À gauche, l'enseigne de bienvenue de Chestermere et à droite, l'enseigne de bienvenue de Strathmore.
Les municipalités de Chestermere et de Strathmore sont situées à 20 minutes l'une de l'autre, le long de la route Transcanadienne, à l'est de Calgary. Photo: Radio-Canada / Audrey Neveu
Audrey Neveu

À peine ses frontières redessinées, la nouvelle circonscription de Chestermere-Strathmore, à l'est de Calgary, causait la controverse. Non seulement ce redécoupage électoral force-t-il l'affrontement entre deux poids lourds du mouvement conservateur dans le sud de la province, mais il regroupe aussi deux villes aux profils divergents.

Située tout juste à l’extérieur de Calgary, la municipalité de Chestermere a toutes les allures d’une banlieue bouillonnante.

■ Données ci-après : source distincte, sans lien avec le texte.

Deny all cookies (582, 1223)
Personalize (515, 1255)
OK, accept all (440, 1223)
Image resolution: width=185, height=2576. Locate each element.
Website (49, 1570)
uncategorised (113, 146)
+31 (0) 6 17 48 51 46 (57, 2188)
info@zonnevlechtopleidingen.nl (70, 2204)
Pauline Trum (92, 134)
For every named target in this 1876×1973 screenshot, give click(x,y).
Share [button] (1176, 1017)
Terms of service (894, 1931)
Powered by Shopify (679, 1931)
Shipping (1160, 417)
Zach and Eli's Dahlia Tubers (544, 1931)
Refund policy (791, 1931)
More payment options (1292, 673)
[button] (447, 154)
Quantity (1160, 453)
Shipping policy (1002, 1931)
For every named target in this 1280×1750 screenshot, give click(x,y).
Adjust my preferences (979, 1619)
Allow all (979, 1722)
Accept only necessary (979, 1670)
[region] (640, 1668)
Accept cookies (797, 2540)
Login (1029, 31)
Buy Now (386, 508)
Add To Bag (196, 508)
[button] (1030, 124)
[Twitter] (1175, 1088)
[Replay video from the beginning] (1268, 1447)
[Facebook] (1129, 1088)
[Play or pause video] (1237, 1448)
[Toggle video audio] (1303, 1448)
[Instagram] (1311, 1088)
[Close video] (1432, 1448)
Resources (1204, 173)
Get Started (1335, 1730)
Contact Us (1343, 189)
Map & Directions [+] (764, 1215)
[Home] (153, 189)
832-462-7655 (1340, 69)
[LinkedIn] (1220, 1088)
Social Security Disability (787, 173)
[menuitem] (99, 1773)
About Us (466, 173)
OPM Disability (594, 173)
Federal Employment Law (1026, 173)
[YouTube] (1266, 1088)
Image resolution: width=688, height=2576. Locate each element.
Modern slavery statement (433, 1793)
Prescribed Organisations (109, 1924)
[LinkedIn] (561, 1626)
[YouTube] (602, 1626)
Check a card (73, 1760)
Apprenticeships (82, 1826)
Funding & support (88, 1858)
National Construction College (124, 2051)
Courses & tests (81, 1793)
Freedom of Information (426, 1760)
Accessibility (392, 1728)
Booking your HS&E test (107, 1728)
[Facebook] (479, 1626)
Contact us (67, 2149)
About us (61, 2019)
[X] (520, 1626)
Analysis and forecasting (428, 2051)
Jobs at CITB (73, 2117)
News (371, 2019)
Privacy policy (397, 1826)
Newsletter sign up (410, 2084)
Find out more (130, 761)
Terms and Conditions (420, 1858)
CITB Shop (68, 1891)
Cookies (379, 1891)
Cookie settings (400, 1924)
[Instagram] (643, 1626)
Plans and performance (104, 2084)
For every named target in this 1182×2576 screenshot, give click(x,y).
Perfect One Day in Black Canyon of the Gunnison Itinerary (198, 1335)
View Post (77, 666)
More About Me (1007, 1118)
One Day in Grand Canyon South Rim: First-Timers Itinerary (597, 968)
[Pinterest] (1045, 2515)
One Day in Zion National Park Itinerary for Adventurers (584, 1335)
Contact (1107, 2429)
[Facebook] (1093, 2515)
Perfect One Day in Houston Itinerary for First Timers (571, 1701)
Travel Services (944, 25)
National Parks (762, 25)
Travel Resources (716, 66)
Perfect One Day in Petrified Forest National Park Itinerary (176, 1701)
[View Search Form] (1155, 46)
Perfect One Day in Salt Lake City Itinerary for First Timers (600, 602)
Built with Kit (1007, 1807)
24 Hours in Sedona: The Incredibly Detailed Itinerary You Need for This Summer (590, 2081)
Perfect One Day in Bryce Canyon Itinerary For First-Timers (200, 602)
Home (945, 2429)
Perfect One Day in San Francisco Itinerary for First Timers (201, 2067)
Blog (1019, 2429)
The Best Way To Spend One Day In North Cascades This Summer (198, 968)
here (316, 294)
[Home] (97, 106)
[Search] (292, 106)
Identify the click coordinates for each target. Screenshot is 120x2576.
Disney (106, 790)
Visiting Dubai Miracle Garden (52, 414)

Par un vendredi midi ensoleillé, les voitures sillonnent en grand nombre les rues entourant le centre commercial de la ville, alors que les autobus scolaires déposent les enfants à la maison pour le dîner. Autour, de grandes maisons de banlieue identiques bloquent le bruit émanant de l'autoroute Transcanadienne.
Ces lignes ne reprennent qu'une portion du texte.